[Opening Extracted text section]

The University provides one UL approved surge protector per Resident in traditional dorm halls. 

Surge Protectors should be:
  • Properly secured to a permanent surface;
  • Equipped with fuse or circuit breaker;
  • Energized from a permanent outlet;
  • Grounded 3-wire type;
  • UL approved.
Surge Protectors should not:
  • Run through openings in walls, ceilings, or doorways
  • Be draped over light, ceiling, wall fixtures, etc.;
  • Be attached or fixed to any surface;
  • Run across aisles or walkways;
  • Run under carpets or flooring;
  • Be plugged into a power strip.

Extension Cords

The use of extension cords in residence halls is prohibited!  Surge Protectors are recommended instead!

Extension cords should be:
  • For temporary use pending the installation of permanent outlets
  • For applications where equipment is not routinely used
  • For temporary or portable equipment
  • Energized from a permanent outlet
  • Grounded 3-wire type.
Extension cords should not:
  • Run through openings in walls, ceilings, or doorways
  • Be draped over light, ceiling, wall fixtures, etc.;
  • Be attached or fixed to any surface;
  • Run across aisles or walkways;
  • Run under carpets or flooring;
  • Be plugged into a power strip.


What is an Electrical Fire?

An electrical fire is a fire that stems from electrical sources or systems. It occurs due to ignitions coming from overheating, malfunctioning, or damaged electrical components, equipment, or wiring. This fire can compromise the safety of residential, commercial, and industrial settings because of its potential to spread rapidly and cause extensive damage to lives and properties.

Common Causes

Electrical fires can be catastrophic, causing significant damage and threatening individual lives and properties. Understanding the factors that contribute to these fires is vital in implementing effective preventive measures. So, what causes electrical fires in the first place? Explore each of these potential causes below:

  • Damaged wiring – Electrical wires can become worn, frayed, or loose over time. When this happens, the wiring can overheat and slowly burn over a prolonged period.

[Closing Extracted text section]
[Opening Information shown section]

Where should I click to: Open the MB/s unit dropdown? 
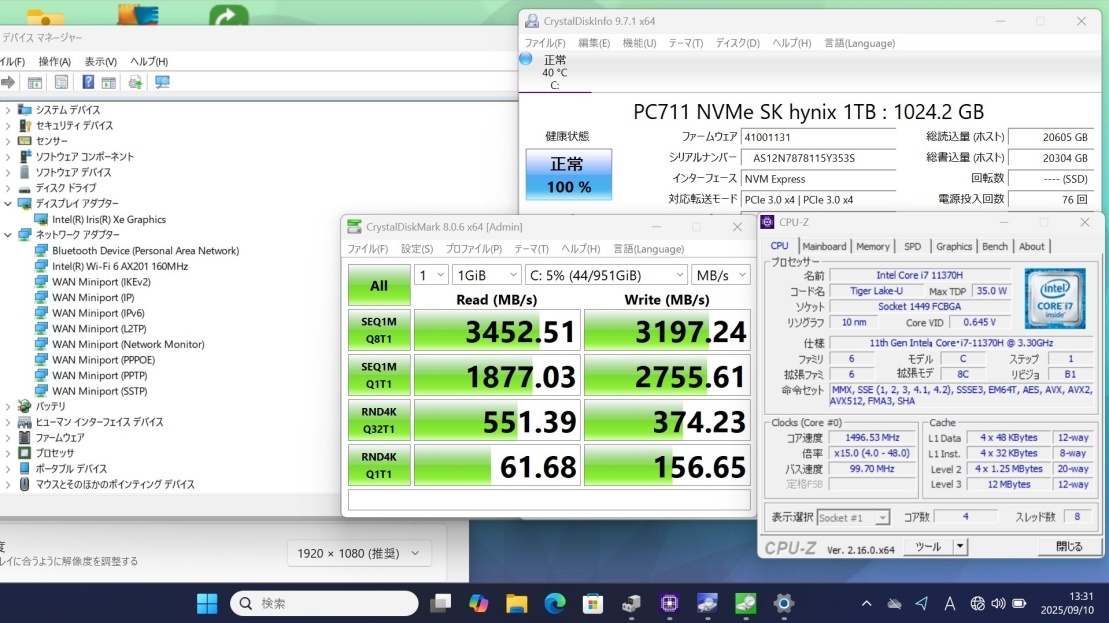pos(720,274)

[Closing Information shown section]

## Exercise set
A – In the electrical safety text, substitute "devastating" for "catastrophic" in the passage starting at "Common Causes" and ending at "a prolonged period.", and write out that passage with the change.
B – Resume the electrical safety text, picking up right after its last sentence.
The listing isn't needed here.

## Answer list
A –
Common Causes

Electrical fires can be devastating, causing significant damage and threatening individual lives and properties. Understanding the factors that contribute to these fires is vital in implementing effective preventive measures. So, what causes electrical fires in the first place? Explore each of these potential causes below:

  • Damaged wiring – Electrical wires can become worn, frayed, or loose over time. When this happens, the wiring can overheat and slowly burn over a prolonged period.

B –
  • Malfunctioning appliances – Fires can result from faulty or poorly maintained electrical appliances and equipment. Examples include cords, kitchen appliances, heating and air conditioning units, and other devices that draw significant amounts of power.
  • Overloaded circuits – Plugging too many devices into a single circuit can overload it. Exceeding the circuit’s capacity can generate high amounts of heat and ignite nearby combustible materials.
  • Poorly installed extension cords and power strips – Replacing permanent wiring with improperly installed extension cords or connecting multiple appliances to a single power strip can cause a circuit overload and create a fire hazard.
  • Faulty outlets and switches – Loose connections, damaged components, frayed cords, and incorrect wiring can result in overheats and trigger fires.
  • Defective lighting fixtures – Faulty bulbs, lamps, and other lighting fixtures can emit excess heat, which can induce fires. In addition to this, using bulbs that go beyond the recommended wattage increases this risk.
  • Proximity to heat sources – Fires are likely to occur if faulty wires or electrical tools are situated near combustible materials.
  • Malfunctioning electrical systems – Electrical systems can experience short circuits, electrical arcs, and other faults, which can subsequently lead to fires.

Warning Signs

Electrical fires pose serious hazards, but their impacts can be minimized if you understand their telltale signs. This knowledge allows you to respond swiftly and keep everyone safe in the event of a fire. It’s important to stay vigilant and take immediate action if you notice any of the following signs:

  • Burning odor – A distinct smell of melting plastic, rubber, or wiring is a common sign of an electrical fire. If you find an unusual or persistent burning smell without any apparent source, it could be a hint of an electrical issue.
  • Smoke – The presence of smoke, whether visible or faint, is a clear warning alarm for fires. If you see it coming from electrical appliances, outlets, or wiring, it’s crucial to act immediately to prevent the fire from spreading.
  • Sparks – Aside from the smoke, visible sparks from outlets, switches, or appliances could signal an impending electrical fire. Be sure to keep an eye out for these sparks, whether they appear intermittently or continuously.
  • Discolored outlets – Scorch marks or discoloration may suggest that outlets or switches are overheating and, consequently, can lead to potential fire damage. If you spot these marks, it’s best to report them for immediate action.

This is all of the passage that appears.